Exercise requirements
**A)** Write out the stretch of the big tech article from "Increasingly, policymakers and" through "the United States.", word for word.
**B)** According to the big tech article, what share of U.S. online sales does Amazon account for?

[Excerpt Boundary: Start]

With a handful of U.S. technology giants growing more powerful and dominant, debate is intensifying on whether big tech’s growth is healthy or not.

Over the past few years, Apple, Google parent Alphabet, Facebook and Amazon have become among the world’s most valuable companies.

Along with stalwarts like Microsoft and rising stars like Netflix, the tech firms exercise enormous control over what people see and how they live.

Increasingly, policymakers and others have begun to consider breaking up or regulating the biggest technology companies, although imminent action appears unlikely.

While many consumers welcome innovation from the tech sector, critics have complained about the power of “gatekeepers” of information and other content.

Google holds around 90 percent of the internet search market in the United States and Europe. Facebook and Google scoop up some 60 percent of digital ad revenues and are eating up 90 percent of new ad growth in the United States.

Google’s Android and Apple’s iOS power the overwhelming majority of mobile devices. Amazon accounts for nearly half of U.S. online sales and is expanding into new sectors.

[Excerpt Boundary: End]
[Given information Boundary: Start]

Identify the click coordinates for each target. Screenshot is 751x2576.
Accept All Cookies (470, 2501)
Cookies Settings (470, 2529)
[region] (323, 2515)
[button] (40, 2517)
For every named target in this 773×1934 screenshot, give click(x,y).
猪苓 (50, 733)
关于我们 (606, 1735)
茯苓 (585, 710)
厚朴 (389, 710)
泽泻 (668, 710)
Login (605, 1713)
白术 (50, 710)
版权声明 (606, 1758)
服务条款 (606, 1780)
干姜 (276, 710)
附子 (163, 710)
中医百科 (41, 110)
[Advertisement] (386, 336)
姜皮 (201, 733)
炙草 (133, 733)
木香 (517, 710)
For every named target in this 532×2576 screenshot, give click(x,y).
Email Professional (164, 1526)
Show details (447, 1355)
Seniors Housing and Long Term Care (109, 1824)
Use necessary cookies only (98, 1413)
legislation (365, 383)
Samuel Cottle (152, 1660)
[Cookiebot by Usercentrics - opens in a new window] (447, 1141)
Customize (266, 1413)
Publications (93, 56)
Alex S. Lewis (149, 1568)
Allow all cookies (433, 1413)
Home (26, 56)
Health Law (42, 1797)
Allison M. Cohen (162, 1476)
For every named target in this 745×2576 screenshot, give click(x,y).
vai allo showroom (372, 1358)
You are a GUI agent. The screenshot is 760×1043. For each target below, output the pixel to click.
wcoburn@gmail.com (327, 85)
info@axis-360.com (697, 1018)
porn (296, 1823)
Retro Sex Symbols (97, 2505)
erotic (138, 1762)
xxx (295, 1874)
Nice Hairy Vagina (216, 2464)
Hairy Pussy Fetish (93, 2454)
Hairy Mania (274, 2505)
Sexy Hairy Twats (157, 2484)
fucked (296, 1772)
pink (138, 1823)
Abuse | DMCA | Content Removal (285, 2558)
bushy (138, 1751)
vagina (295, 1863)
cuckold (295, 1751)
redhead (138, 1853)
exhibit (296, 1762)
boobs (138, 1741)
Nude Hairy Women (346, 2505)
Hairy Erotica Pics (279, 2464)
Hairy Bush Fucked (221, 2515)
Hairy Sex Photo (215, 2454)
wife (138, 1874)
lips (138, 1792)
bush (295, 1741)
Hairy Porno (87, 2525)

[Given information Boundary: End]

Written answers
**A)**
Increasingly, policymakers and others have begun to consider breaking up or regulating the biggest technology companies, although imminent action appears unlikely.

While many consumers welcome innovation from the tech sector, critics have complained about the power of “gatekeepers” of information and other content.

Google holds around 90 percent of the internet search market in the United States and Europe. Facebook and Google scoop up some 60 percent of digital ad revenues and are eating up 90 percent of new ad growth in the United States.

**B)** Nearly half.